WHAT TO DO:
Copy every one of the following records line for line, changing nothing.

Items from a data source:
◆ ◆ ◆ ◆ ◆

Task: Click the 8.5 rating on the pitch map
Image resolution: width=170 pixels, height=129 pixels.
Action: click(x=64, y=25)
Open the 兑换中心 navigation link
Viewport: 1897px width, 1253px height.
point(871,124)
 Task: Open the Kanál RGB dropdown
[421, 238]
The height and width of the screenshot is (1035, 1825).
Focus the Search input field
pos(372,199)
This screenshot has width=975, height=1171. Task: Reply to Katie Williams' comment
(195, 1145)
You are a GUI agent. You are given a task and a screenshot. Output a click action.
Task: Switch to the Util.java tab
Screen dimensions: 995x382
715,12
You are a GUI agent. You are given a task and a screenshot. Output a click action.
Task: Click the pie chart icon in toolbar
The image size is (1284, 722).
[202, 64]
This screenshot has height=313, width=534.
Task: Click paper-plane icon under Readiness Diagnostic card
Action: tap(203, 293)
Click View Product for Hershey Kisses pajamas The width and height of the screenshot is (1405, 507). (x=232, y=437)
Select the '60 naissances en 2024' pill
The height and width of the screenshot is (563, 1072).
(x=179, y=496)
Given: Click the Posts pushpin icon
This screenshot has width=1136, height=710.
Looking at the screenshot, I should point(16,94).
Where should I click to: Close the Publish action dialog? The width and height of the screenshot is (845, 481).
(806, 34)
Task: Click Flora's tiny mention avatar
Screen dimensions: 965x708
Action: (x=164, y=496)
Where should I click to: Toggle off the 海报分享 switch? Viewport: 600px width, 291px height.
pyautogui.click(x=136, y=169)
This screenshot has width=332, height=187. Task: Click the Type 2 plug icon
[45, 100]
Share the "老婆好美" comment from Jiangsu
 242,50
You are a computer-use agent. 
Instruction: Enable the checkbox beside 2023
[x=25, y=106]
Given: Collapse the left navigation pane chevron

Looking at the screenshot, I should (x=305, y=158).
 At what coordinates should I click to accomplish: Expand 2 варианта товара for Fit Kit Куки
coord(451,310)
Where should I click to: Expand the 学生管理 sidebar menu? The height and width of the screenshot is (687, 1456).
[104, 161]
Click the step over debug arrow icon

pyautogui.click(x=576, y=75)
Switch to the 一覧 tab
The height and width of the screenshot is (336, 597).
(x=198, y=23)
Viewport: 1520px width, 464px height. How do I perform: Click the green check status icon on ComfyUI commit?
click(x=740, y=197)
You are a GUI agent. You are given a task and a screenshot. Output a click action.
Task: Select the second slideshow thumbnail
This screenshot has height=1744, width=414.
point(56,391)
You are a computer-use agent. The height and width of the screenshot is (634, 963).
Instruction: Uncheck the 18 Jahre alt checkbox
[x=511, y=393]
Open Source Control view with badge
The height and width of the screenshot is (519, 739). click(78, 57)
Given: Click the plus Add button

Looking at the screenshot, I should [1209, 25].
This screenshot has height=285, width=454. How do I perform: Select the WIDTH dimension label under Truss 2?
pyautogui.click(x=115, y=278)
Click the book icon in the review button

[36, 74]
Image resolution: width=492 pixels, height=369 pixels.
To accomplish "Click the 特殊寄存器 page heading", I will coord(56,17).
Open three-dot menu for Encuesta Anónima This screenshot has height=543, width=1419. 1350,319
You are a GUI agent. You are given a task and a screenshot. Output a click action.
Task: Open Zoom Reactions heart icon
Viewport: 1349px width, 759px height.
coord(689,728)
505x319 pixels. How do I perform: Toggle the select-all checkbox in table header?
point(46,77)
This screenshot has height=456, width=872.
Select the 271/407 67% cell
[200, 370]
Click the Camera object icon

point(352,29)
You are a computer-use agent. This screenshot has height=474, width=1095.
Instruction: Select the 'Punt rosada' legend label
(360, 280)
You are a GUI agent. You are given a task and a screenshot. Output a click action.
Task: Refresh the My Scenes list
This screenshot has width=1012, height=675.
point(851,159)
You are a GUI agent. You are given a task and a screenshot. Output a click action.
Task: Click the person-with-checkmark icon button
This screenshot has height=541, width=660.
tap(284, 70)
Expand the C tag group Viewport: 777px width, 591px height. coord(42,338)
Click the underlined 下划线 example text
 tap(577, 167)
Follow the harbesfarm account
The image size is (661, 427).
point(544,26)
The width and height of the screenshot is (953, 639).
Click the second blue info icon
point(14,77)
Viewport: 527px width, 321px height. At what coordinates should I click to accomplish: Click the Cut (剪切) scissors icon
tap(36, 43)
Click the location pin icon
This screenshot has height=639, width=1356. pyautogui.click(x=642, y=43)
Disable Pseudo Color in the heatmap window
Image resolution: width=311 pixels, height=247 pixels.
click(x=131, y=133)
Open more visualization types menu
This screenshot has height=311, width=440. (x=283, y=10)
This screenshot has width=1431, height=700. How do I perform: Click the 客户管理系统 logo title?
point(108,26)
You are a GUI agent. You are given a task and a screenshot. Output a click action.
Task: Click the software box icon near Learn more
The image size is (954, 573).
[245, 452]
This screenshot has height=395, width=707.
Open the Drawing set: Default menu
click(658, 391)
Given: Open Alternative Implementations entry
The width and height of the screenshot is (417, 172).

◆ ◆ ◆ ◆ ◆

FINAL RESULT:
Task: Click the 8.5 rating on the pitch map
Image resolution: width=170 pixels, height=129 pixels.
Action: click(x=64, y=25)
Open the 兑换中心 navigation link
Viewport: 1897px width, 1253px height.
point(871,124)
 Task: Open the Kanál RGB dropdown
[421, 238]
The height and width of the screenshot is (1035, 1825).
Focus the Search input field
pos(372,199)
This screenshot has width=975, height=1171. Task: Reply to Katie Williams' comment
(195, 1145)
You are a GUI agent. You are given a task and a screenshot. Output a click action.
Task: Switch to the Util.java tab
Screen dimensions: 995x382
715,12
You are a GUI agent. You are given a task and a screenshot. Output a click action.
Task: Click the pie chart icon in toolbar
The image size is (1284, 722).
[202, 64]
This screenshot has height=313, width=534.
Task: Click paper-plane icon under Readiness Diagnostic card
Action: tap(203, 293)
Click View Product for Hershey Kisses pajamas The width and height of the screenshot is (1405, 507). (x=232, y=437)
Select the '60 naissances en 2024' pill
The height and width of the screenshot is (563, 1072).
(x=179, y=496)
Given: Click the Posts pushpin icon
This screenshot has width=1136, height=710.
Looking at the screenshot, I should point(16,94).
Where should I click to: Close the Publish action dialog? The width and height of the screenshot is (845, 481).
(806, 34)
Task: Click Flora's tiny mention avatar
Screen dimensions: 965x708
Action: (x=164, y=496)
Where should I click to: Toggle off the 海报分享 switch? Viewport: 600px width, 291px height.
pyautogui.click(x=136, y=169)
This screenshot has width=332, height=187. Task: Click the Type 2 plug icon
[45, 100]
Share the "老婆好美" comment from Jiangsu
 242,50
You are a computer-use agent. 
Instruction: Enable the checkbox beside 2023
[x=25, y=106]
Given: Collapse the left navigation pane chevron

Looking at the screenshot, I should (x=305, y=158).
 At what coordinates should I click to accomplish: Expand 2 варианта товара for Fit Kit Куки
coord(451,310)
Where should I click to: Expand the 学生管理 sidebar menu? The height and width of the screenshot is (687, 1456).
[104, 161]
Click the step over debug arrow icon

pyautogui.click(x=576, y=75)
Switch to the 一覧 tab
The height and width of the screenshot is (336, 597).
(x=198, y=23)
Viewport: 1520px width, 464px height. How do I perform: Click the green check status icon on ComfyUI commit?
click(x=740, y=197)
You are a GUI agent. You are given a task and a screenshot. Output a click action.
Task: Select the second slideshow thumbnail
This screenshot has height=1744, width=414.
point(56,391)
You are a computer-use agent. The height and width of the screenshot is (634, 963).
Instruction: Uncheck the 18 Jahre alt checkbox
[x=511, y=393]
Open Source Control view with badge
The height and width of the screenshot is (519, 739). click(78, 57)
Given: Click the plus Add button

Looking at the screenshot, I should [1209, 25].
This screenshot has height=285, width=454. How do I perform: Select the WIDTH dimension label under Truss 2?
pyautogui.click(x=115, y=278)
Click the book icon in the review button

[36, 74]
Image resolution: width=492 pixels, height=369 pixels.
To accomplish "Click the 特殊寄存器 page heading", I will coord(56,17).
Open three-dot menu for Encuesta Anónima This screenshot has height=543, width=1419. 1350,319
You are a GUI agent. You are given a task and a screenshot. Output a click action.
Task: Open Zoom Reactions heart icon
Viewport: 1349px width, 759px height.
coord(689,728)
505x319 pixels. How do I perform: Toggle the select-all checkbox in table header?
point(46,77)
This screenshot has height=456, width=872.
Select the 271/407 67% cell
[200, 370]
Click the Camera object icon

point(352,29)
You are a computer-use agent. This screenshot has height=474, width=1095.
Instruction: Select the 'Punt rosada' legend label
(360, 280)
You are a GUI agent. You are given a task and a screenshot. Output a click action.
Task: Refresh the My Scenes list
This screenshot has width=1012, height=675.
point(851,159)
You are a GUI agent. You are given a task and a screenshot. Output a click action.
Task: Click the person-with-checkmark icon button
This screenshot has height=541, width=660.
tap(284, 70)
Expand the C tag group Viewport: 777px width, 591px height. coord(42,338)
Click the underlined 下划线 example text
 tap(577, 167)
Follow the harbesfarm account
The image size is (661, 427).
point(544,26)
The width and height of the screenshot is (953, 639).
Click the second blue info icon
point(14,77)
Viewport: 527px width, 321px height. At what coordinates should I click to accomplish: Click the Cut (剪切) scissors icon
tap(36, 43)
Click the location pin icon
This screenshot has height=639, width=1356. pyautogui.click(x=642, y=43)
Disable Pseudo Color in the heatmap window
Image resolution: width=311 pixels, height=247 pixels.
click(x=131, y=133)
Open more visualization types menu
This screenshot has height=311, width=440. (x=283, y=10)
This screenshot has width=1431, height=700. How do I perform: Click the 客户管理系统 logo title?
point(108,26)
You are a GUI agent. You are given a task and a screenshot. Output a click action.
Task: Click the software box icon near Learn more
The image size is (954, 573).
[245, 452]
This screenshot has height=395, width=707.
Open the Drawing set: Default menu
click(658, 391)
Given: Open Alternative Implementations entry
The width and height of the screenshot is (417, 172).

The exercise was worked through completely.